On Dec. 12, Mr. Dion appeared before the House Access to Information, Privacy, and Ethics Committee to answer questions from the committee members. Following the committee appearance, his appointment was approved by a vote in the House before the Parliament adjourned for the Christmas break.

As ethics commissioner, Mr. Dion will investigate any complaints that the most powerful government officials have potentially breached federal conflict of interest rules. One of the most high-profile cases that he has inherited from Mary Dawson is an examination of whether Finance Minister Bill Morneau (Toronto Centre, Ont.) was in a conflict of interest when he introduced Bill C-27, the pension bill, in Nov. 2016, while he still owned shares in his family-owned human resources and pension management company, Morneau Shepell. Prior to the 2015 election, Mr. Morneau had worked as the company’s CEO.

Before leaving her job, Ms. Dawson cleared Mr. Morneau of another investigation in which the finance minister was accused of getting a financial benefit based on the insider information, when he sold shares in Morneau Shepell after becoming a cabinet minister in 2015. The Conservatives had requested Ms. Dawson to look into the timing of the transaction of sale of shares, and whether Mr. Morneau and his father had benefited financially.

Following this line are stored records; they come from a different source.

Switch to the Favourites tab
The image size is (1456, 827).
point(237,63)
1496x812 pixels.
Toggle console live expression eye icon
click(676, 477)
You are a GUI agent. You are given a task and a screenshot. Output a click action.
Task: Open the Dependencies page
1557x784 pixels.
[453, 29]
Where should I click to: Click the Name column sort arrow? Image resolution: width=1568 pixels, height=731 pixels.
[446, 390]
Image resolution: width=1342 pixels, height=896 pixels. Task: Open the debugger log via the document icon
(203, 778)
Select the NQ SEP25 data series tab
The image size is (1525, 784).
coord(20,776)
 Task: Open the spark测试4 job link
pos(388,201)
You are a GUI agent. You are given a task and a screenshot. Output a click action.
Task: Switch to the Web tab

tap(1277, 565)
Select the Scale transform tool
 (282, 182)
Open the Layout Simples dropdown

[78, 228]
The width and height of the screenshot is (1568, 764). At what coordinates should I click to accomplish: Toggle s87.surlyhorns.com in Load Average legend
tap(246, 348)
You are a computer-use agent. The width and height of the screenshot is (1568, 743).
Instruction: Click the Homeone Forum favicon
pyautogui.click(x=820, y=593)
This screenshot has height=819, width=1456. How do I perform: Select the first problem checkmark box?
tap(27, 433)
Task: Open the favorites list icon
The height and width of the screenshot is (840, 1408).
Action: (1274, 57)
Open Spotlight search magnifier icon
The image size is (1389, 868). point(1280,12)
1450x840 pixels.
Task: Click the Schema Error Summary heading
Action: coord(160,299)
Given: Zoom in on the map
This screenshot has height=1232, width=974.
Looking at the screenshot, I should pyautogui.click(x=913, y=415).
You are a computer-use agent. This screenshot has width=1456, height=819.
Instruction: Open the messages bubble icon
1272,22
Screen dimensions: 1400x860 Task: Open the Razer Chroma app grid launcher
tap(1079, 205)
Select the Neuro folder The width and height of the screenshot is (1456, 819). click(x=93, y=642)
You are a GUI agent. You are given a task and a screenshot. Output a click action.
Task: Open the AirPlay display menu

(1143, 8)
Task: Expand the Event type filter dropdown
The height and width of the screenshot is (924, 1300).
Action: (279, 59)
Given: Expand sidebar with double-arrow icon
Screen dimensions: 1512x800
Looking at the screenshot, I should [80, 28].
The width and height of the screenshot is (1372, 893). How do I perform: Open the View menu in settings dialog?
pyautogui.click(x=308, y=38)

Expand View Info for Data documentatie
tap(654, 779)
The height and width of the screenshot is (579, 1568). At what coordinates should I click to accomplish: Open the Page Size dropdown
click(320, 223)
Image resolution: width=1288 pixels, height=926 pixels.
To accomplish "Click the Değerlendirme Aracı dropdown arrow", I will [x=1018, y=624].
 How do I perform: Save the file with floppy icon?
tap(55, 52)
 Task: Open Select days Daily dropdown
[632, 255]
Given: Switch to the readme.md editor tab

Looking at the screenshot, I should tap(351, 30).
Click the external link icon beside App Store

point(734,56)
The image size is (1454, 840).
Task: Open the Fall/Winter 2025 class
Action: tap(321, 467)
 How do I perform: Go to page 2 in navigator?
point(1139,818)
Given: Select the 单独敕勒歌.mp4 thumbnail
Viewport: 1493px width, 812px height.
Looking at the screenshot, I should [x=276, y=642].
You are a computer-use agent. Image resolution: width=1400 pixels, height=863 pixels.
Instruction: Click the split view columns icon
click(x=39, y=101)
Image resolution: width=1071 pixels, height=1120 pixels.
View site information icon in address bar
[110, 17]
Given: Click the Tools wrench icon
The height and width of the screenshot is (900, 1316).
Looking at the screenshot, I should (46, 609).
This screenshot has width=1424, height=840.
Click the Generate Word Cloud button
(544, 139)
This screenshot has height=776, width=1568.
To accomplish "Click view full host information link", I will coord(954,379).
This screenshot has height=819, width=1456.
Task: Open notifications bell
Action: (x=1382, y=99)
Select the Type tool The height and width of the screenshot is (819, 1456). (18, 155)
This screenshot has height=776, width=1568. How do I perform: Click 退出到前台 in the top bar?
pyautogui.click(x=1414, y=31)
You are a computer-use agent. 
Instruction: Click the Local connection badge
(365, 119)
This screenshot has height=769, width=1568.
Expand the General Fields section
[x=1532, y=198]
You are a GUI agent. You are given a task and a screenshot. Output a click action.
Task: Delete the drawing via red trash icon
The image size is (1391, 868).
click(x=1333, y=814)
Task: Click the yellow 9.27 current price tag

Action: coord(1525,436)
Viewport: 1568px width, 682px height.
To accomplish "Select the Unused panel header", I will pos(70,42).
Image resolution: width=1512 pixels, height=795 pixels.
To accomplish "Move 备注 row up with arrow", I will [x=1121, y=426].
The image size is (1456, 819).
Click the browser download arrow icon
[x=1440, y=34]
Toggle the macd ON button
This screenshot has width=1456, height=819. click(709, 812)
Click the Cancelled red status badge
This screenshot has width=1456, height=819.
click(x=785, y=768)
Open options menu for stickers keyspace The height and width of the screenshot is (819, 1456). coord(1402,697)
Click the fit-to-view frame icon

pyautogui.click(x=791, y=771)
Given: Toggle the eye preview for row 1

Mr. Dion told The Hill Times last week that in his first week in the new job, he received briefings from his officials about Mr. Morneau’s case and had given the green light to continue the investigation. He said the investigation would start exactly where Ms. Dawson had left off. Mr. Dion said that he’s hoping to file his report by the end of spring. The House is supposed to rise for the summer recess on June 22, and the last day of spring is June 21. If all parties agree, the House could rise sooner than June 22. Mr. Dion said in the interview that he was aware of the House schedule, but that was not a factor in when the report will be issued.

The report about Finance Morneau’s potential conflict of interest regarding Bill C-27 is expected to come out by the end of the spring. The Hill Times file photograph.

“I’m quite confident that by the end of this spring this should be completed,” said Mr. Dion, adding that the timing of the release of the final report depended on a number of factors, including availability of people involved for interviews, and whether Mr. Morneau was guilty of a conflict of interest or not.

Mr. Dion said that in his first two weeks in office, he had done about 10 media interviews with English and French newspapers, radio and TV networks, as he thinks media is an important player in any democratic system. He said that it was mainly his idea to do all those interviews, and his communications staff didn’t “oppose this idea.” Mr. Dion said that he follows news closely, and will make himself and his office available for information whenever journalists have questions.